- [RECORDS SHOWN]
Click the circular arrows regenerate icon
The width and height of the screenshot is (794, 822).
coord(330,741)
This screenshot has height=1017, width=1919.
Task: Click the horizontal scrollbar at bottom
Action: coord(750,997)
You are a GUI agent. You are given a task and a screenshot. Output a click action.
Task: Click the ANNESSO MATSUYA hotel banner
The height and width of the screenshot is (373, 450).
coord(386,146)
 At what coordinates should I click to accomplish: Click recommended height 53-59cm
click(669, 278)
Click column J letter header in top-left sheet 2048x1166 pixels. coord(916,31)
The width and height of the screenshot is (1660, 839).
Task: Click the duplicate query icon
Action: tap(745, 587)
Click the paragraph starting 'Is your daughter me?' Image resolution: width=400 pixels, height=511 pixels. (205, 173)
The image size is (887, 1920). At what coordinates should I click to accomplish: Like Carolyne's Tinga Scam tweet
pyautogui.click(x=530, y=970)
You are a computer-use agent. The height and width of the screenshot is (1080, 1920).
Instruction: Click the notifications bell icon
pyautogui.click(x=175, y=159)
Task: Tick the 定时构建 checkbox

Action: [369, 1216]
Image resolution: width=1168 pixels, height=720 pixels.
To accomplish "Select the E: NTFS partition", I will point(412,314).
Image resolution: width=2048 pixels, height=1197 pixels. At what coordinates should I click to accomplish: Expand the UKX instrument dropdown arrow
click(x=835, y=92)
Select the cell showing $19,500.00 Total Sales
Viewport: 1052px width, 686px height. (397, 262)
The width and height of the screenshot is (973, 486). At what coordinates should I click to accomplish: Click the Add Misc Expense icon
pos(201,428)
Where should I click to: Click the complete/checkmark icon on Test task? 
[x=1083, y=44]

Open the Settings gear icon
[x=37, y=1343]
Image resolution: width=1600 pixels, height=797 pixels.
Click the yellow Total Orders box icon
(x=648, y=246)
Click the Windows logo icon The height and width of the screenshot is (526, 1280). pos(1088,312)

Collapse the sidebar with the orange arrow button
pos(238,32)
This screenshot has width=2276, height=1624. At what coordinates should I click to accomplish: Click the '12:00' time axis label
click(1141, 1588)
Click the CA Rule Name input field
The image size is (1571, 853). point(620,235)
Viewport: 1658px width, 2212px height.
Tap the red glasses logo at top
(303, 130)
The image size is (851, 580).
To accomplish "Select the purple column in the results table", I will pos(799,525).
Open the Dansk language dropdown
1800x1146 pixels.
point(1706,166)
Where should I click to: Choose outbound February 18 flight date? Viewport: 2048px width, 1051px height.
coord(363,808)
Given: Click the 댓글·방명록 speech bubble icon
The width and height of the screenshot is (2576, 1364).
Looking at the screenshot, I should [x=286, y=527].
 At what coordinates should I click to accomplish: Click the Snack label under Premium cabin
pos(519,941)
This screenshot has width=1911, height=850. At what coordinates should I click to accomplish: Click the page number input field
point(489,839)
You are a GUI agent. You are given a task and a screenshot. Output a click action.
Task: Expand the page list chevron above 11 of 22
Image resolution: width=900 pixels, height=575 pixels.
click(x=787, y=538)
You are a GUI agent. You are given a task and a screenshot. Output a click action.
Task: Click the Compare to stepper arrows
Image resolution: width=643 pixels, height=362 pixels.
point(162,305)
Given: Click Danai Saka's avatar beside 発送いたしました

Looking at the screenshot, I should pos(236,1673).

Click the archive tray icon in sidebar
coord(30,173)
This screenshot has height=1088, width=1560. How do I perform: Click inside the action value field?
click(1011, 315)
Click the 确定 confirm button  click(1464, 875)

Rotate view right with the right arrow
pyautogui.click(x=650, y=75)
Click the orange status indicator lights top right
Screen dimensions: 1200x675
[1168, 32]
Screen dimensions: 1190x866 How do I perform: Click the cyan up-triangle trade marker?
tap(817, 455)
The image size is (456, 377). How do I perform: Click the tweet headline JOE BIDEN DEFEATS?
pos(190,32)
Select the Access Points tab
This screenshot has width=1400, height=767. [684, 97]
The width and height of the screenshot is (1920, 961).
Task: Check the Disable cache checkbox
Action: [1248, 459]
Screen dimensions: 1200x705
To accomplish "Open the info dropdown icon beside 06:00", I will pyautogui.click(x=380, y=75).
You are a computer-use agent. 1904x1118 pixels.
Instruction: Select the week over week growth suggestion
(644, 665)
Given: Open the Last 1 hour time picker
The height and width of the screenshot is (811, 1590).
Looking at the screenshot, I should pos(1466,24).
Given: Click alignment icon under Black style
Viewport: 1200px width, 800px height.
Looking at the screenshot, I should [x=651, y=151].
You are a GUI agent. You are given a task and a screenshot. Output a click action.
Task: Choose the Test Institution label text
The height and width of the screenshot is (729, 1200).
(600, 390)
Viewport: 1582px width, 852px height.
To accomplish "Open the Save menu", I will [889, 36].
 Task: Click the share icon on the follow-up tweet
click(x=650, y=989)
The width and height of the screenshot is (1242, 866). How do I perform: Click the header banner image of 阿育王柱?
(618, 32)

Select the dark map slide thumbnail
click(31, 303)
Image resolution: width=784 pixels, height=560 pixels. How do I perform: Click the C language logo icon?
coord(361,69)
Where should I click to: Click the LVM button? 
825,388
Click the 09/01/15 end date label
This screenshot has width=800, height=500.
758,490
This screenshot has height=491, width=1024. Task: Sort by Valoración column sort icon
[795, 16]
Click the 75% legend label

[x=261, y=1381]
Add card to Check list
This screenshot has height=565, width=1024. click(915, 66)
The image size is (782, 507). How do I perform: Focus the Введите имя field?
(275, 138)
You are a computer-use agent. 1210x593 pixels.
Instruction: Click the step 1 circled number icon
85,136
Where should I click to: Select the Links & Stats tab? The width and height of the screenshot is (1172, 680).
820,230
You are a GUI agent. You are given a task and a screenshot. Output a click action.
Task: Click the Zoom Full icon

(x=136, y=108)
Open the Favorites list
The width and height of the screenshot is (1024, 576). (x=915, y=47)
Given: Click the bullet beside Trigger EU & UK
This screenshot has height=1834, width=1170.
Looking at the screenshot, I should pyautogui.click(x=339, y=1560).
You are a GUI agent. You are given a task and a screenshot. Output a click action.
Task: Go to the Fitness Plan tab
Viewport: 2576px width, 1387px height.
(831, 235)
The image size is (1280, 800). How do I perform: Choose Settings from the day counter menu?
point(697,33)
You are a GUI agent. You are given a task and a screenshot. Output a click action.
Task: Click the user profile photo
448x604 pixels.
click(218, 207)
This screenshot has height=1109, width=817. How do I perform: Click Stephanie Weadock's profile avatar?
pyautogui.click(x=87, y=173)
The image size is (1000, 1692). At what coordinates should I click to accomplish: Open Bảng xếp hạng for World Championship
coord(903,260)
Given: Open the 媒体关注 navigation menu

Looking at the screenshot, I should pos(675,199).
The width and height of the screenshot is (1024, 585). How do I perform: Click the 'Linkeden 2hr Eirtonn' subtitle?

- [EXERCISE OBJECTIVE]
Start at the line that contains "Rotate view right with the right arrow" and stop after the line that contains "tap(817, 455)". Put those lines into a Markdown table with a Row column for the row number and a Line column for the line's text, and leave out any blank lines.

- [EXERCISE SOLUTION]
| Row | Line |
|---|---|
| 1 | Rotate view right with the right arrow |
| 2 | pyautogui.click(x=650, y=75) |
| 3 | Click the orange status indicator lights top right |
| 4 | Screen dimensions: 1200x675 |
| 5 | [1168, 32] |
| 6 | Screen dimensions: 1190x866 How do I perform: Click the cyan up-triangle trade marker? |
| 7 | tap(817, 455) |